- **Exercise inputs**

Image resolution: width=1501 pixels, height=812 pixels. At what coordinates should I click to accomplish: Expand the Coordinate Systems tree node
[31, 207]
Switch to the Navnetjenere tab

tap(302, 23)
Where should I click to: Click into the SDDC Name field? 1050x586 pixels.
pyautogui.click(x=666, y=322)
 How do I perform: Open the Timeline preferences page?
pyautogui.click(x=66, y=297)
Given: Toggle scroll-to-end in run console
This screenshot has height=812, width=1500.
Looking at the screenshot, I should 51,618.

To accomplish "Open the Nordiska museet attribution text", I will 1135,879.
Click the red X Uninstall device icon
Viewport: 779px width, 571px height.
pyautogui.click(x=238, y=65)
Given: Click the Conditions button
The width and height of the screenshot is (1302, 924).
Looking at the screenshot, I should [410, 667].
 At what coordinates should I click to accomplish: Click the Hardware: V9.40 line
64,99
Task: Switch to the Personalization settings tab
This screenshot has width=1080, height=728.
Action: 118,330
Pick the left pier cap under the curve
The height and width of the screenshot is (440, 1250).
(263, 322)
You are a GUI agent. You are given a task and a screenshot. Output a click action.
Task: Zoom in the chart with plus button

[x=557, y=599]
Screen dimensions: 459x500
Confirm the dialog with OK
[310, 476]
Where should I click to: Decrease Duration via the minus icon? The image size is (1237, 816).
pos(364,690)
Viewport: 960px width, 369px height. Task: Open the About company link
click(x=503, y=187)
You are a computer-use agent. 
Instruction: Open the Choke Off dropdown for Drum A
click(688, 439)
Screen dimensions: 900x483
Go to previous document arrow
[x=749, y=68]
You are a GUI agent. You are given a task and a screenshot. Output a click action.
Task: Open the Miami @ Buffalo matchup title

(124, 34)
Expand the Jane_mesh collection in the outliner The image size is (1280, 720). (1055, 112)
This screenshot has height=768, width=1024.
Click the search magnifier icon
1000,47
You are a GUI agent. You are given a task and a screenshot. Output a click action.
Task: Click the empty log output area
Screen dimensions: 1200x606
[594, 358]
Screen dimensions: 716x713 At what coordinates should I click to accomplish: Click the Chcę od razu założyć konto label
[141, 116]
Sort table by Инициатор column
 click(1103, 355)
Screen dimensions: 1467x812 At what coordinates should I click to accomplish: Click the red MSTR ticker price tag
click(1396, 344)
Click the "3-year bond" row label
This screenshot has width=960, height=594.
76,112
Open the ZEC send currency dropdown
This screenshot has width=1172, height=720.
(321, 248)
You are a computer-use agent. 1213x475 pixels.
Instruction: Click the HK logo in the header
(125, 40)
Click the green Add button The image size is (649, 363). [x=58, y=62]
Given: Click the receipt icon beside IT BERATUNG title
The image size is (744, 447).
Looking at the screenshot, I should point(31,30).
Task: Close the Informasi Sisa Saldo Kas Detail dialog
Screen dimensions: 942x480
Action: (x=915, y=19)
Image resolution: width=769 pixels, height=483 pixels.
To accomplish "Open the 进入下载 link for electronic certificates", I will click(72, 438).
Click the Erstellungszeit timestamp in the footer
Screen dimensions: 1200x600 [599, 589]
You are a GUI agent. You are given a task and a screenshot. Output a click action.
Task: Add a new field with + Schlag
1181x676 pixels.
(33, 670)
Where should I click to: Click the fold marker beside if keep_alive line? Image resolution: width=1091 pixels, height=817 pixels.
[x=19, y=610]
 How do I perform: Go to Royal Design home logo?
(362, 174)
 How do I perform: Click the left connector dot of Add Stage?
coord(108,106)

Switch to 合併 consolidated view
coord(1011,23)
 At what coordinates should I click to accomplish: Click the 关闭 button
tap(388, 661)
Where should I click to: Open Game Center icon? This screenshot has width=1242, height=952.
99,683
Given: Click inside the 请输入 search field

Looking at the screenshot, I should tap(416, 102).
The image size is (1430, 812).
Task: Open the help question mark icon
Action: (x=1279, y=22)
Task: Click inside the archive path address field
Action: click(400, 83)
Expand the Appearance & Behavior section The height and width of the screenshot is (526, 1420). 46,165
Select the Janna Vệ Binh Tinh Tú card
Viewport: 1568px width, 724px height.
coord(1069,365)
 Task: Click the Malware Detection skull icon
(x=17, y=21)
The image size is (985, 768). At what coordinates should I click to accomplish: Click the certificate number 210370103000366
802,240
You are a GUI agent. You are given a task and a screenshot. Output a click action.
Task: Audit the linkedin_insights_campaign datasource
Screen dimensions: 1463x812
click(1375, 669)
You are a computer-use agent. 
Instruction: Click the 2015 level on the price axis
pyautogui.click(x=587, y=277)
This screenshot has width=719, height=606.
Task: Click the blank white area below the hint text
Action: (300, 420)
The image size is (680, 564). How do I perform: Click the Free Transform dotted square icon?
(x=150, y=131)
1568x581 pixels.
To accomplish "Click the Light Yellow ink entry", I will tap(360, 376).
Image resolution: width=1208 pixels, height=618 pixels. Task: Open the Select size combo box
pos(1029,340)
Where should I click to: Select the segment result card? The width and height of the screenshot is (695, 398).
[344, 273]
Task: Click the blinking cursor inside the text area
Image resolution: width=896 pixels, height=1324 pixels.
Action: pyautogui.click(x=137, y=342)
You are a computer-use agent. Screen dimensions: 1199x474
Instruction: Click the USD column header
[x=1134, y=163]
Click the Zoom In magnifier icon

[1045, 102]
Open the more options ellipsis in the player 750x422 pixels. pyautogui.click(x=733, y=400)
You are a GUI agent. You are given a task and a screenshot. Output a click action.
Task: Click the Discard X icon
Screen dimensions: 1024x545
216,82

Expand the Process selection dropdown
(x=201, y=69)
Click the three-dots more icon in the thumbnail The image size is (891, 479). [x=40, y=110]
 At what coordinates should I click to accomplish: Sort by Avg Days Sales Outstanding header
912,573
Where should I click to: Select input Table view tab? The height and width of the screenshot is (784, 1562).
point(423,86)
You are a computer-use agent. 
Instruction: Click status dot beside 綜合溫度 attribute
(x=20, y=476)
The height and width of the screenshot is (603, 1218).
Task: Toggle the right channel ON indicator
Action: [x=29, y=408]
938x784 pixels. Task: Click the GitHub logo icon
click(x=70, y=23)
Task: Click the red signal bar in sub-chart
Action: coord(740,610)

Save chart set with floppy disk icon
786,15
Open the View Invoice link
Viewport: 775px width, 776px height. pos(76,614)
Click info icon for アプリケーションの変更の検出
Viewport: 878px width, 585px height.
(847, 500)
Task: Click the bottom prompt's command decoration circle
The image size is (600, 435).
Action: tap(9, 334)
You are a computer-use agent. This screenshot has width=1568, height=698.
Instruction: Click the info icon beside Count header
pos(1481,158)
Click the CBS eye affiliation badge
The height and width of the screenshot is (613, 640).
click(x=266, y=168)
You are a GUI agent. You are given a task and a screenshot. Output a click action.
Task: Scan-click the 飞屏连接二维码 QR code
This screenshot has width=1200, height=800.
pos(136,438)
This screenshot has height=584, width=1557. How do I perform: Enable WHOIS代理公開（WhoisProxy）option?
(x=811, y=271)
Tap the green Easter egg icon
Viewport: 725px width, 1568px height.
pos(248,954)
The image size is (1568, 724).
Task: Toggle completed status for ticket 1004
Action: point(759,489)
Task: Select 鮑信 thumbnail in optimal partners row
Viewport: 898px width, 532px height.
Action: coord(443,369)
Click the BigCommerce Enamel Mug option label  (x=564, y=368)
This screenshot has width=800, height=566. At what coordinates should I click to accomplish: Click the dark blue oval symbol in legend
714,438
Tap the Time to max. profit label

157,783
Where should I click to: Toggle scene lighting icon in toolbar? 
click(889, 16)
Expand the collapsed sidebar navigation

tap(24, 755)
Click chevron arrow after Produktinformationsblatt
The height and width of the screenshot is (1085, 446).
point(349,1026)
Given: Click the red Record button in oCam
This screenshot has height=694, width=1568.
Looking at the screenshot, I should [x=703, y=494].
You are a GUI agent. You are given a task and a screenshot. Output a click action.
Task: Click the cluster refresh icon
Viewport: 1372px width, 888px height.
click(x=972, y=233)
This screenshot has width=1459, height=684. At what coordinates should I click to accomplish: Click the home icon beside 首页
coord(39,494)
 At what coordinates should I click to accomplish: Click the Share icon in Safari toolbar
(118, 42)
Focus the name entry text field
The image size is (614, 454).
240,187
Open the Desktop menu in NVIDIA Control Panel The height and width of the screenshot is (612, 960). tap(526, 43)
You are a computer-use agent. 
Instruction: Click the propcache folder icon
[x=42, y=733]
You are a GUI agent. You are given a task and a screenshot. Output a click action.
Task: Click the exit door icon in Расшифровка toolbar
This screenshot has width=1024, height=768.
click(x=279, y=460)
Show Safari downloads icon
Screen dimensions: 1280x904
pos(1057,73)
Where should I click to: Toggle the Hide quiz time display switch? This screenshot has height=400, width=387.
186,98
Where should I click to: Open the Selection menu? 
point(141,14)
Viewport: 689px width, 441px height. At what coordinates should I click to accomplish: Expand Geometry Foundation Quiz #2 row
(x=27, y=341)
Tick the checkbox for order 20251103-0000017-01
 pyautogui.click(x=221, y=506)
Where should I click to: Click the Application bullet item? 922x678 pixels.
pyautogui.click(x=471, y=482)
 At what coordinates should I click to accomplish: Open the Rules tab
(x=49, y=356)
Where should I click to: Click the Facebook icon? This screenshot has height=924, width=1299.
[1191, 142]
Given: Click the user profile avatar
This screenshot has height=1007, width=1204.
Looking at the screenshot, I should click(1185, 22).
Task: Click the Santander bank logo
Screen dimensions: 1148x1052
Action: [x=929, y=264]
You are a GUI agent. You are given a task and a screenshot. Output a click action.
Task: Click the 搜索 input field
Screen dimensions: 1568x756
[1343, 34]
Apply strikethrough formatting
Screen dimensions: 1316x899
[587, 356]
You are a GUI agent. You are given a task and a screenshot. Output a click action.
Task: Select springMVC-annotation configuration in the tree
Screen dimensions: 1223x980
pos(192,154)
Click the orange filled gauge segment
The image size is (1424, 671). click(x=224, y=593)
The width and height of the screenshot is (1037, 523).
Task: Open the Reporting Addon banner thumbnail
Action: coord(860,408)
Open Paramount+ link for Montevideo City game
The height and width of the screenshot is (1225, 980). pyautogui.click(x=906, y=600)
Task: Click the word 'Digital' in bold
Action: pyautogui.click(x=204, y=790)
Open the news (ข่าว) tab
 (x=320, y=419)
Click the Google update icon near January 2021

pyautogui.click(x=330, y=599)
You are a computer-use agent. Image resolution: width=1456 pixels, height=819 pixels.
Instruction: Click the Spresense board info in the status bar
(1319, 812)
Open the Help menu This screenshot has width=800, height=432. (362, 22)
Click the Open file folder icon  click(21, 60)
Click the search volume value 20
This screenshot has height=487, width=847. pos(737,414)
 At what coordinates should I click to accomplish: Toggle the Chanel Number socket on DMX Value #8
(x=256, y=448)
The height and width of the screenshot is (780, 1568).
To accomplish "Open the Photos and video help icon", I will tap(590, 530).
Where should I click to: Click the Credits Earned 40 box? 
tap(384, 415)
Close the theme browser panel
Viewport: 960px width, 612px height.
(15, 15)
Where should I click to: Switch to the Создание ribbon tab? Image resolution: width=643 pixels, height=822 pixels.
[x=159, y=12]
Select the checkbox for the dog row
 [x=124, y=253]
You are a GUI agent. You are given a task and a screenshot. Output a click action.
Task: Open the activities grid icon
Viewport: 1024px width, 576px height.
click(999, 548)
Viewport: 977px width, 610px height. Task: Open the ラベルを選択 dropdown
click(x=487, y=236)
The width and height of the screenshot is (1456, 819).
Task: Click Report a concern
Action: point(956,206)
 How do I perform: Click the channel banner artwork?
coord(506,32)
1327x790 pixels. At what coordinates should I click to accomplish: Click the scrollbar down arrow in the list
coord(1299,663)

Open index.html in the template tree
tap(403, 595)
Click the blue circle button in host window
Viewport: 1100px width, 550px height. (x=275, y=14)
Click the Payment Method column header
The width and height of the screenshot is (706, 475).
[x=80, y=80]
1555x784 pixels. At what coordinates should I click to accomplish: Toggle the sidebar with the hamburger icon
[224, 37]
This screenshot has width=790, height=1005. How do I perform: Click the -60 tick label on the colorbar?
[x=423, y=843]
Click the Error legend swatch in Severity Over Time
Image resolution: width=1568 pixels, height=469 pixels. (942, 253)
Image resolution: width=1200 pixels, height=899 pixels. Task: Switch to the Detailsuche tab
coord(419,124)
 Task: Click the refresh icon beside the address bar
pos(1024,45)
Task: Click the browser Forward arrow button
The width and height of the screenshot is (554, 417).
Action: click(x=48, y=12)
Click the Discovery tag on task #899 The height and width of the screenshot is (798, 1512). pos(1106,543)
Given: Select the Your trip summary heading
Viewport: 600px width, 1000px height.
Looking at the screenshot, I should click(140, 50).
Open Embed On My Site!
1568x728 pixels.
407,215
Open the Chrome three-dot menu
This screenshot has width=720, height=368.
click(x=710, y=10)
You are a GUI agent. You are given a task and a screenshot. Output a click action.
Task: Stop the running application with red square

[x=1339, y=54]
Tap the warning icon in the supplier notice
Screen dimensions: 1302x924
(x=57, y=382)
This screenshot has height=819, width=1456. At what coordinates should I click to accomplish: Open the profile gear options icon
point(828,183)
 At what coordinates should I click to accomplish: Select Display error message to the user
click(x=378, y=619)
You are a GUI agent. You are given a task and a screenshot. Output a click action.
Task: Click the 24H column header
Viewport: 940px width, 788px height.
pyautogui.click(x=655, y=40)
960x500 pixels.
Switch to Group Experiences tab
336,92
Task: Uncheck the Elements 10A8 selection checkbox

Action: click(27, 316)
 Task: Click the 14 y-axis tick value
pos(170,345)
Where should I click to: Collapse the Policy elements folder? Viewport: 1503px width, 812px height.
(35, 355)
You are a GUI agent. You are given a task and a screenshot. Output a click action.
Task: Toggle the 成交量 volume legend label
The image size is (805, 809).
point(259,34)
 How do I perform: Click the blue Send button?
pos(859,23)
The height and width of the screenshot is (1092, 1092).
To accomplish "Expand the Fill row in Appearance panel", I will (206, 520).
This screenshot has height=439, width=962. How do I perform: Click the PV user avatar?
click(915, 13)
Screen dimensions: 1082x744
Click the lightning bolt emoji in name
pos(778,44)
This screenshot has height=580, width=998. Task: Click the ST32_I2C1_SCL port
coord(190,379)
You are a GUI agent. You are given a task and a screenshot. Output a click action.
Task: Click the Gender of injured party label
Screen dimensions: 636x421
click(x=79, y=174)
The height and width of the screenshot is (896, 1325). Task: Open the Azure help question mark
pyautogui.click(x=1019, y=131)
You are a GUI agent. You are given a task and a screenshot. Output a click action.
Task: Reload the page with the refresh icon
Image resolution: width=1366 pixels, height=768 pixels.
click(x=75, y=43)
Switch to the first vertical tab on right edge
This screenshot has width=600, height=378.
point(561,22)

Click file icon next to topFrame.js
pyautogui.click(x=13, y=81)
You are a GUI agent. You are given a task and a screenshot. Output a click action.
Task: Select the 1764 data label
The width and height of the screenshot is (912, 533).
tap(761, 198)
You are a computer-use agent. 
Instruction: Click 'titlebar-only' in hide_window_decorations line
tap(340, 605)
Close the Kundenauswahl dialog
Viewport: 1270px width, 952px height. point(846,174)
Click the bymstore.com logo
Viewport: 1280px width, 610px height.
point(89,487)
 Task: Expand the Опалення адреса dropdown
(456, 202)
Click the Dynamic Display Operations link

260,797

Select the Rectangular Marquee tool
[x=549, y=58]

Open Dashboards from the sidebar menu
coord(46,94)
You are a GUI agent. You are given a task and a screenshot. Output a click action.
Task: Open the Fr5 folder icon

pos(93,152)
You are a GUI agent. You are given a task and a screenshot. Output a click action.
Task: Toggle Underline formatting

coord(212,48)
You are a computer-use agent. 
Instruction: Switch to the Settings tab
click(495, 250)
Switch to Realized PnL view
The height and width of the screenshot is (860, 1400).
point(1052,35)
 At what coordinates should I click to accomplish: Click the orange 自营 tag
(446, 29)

- **Direction**
Print the records again without any change, beginning at the line that contains "Given: Click the user profile avatar" and ending after the line that contains "pyautogui.click(x=330, y=599)".

- **Reply**
Given: Click the user profile avatar
This screenshot has height=1007, width=1204.
Looking at the screenshot, I should click(1185, 22).
Task: Click the Santander bank logo
Screen dimensions: 1148x1052
Action: [x=929, y=264]
You are a GUI agent. You are given a task and a screenshot. Output a click action.
Task: Click the 搜索 input field
Screen dimensions: 1568x756
[1343, 34]
Apply strikethrough formatting
Screen dimensions: 1316x899
[587, 356]
You are a GUI agent. You are given a task and a screenshot. Output a click action.
Task: Select springMVC-annotation configuration in the tree
Screen dimensions: 1223x980
pos(192,154)
Click the orange filled gauge segment
The image size is (1424, 671). click(x=224, y=593)
The width and height of the screenshot is (1037, 523).
Task: Open the Reporting Addon banner thumbnail
Action: coord(860,408)
Open Paramount+ link for Montevideo City game
The height and width of the screenshot is (1225, 980). pyautogui.click(x=906, y=600)
Task: Click the word 'Digital' in bold
Action: pyautogui.click(x=204, y=790)
Open the news (ข่าว) tab
 (x=320, y=419)
Click the Google update icon near January 2021

pyautogui.click(x=330, y=599)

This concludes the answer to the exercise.